ZACKY VENGEANCE For the writing, what we wanted to do was make this album much longer and adventurous. We wanted to get into the studio and fucking do what we did on City of Evil where we're fucking slaves to the grind, pour every ounce of our fucking heart and soul. It just felt like, now that we'd won those fans over, it was time to give them something that they'd appreciate and understand, because they didn't catch on with City of Evil, what was going on there, they didn't catch on that we spent fucking 16 hours a day in the studio and were exhausted afterward. So this was our second chance to give them that album: long, fucking adventurous, fucking over the top. And we wanted to bring it back to a dark place, we wanted to take them on a fucking dark journey 'cause at the time, you could sense frustration on all corners of the Earth: fucking financial institutions, people are losing all their money, other people are rich for no reason. Just real frustration in the world.

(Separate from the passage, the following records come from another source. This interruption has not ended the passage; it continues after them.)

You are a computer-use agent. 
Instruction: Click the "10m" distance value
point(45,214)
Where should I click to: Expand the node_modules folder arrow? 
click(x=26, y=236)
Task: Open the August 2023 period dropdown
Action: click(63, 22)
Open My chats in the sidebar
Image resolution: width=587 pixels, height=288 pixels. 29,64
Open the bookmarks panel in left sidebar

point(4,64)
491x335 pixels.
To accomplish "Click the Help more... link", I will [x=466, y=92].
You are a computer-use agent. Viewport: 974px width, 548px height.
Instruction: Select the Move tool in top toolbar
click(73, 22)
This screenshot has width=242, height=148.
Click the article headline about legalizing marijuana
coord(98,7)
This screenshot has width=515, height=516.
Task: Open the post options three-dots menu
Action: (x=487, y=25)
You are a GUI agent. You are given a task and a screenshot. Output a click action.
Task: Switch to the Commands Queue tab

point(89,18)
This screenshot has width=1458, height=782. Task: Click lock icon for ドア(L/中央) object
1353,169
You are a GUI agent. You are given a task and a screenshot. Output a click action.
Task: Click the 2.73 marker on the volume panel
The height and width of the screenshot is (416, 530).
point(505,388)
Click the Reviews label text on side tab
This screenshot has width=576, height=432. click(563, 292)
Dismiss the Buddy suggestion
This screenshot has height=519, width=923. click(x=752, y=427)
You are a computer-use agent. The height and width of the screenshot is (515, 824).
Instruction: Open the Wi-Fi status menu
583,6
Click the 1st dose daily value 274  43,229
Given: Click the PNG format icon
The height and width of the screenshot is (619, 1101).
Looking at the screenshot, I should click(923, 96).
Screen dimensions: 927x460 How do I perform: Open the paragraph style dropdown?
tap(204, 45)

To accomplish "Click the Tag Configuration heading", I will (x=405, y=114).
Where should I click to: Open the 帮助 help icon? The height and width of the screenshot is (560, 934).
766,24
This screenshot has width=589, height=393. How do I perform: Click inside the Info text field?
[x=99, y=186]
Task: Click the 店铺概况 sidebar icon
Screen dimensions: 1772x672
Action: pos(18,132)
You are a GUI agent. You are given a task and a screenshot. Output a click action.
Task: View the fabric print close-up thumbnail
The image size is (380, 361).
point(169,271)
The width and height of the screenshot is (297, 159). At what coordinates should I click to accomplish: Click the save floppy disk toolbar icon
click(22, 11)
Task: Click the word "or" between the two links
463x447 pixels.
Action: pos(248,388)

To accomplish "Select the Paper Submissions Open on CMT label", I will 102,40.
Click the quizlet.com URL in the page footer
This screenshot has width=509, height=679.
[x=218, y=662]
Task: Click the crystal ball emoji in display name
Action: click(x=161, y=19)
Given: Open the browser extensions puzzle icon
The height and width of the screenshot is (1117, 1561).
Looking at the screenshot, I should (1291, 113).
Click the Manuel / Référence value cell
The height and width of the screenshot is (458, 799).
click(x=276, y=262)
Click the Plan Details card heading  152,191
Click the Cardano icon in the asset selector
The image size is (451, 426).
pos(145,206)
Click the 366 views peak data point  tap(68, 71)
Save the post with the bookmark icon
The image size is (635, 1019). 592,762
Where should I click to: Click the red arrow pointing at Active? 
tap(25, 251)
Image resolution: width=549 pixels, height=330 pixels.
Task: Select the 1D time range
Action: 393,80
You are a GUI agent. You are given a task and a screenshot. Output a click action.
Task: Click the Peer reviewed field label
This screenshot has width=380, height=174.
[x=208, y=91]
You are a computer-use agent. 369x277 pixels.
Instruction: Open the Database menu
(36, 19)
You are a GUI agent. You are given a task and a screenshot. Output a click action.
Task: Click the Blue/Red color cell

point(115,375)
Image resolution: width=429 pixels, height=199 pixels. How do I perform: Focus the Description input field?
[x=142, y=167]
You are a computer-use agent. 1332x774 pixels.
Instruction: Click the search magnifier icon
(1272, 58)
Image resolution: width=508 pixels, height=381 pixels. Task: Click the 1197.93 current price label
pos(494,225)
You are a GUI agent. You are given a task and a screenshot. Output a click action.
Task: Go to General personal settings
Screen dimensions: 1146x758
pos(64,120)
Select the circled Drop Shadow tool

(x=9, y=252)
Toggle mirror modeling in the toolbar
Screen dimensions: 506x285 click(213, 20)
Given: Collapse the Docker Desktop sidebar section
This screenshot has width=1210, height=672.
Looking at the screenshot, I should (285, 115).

SHADOWS The initial record was going to be a concept record and the concept was, you know, the whole state of the world right now: economy, racism, schools, religion. All these crazy things that I was going to try and pack into it. It was kind of like [Pink Floyd's] The Wall meets [Queensrÿche's] Operation: Mindcrime, like, crazy-like type thing.

VENGEANCE Jimmy was writing more on this album than he had ever written. His mind was just flowing. He had all these ideas. If you played something for him — everything that people were writing, he'd love — he would add something to it, or work his ass off to make sure that we could use the part. He was just on fire. He'd go to Matt's house and lay down drums every day, or he'd go over to Brian's house, you know, they'd get drunk, write, and then at fucking 4 in the morning he'd come over to my house and fucking play on the piano and we'd sit there and hang out. He was just, literally, exhausting every ounce of what he had left. That's what I really truly believe. He was laying it down and, like, just putting it all out there for the world.

SHADOWS We pretty much finished up writing the record by mid December. 100 percent of it, every demo was done. The only thing that wasn't done was the lyrics.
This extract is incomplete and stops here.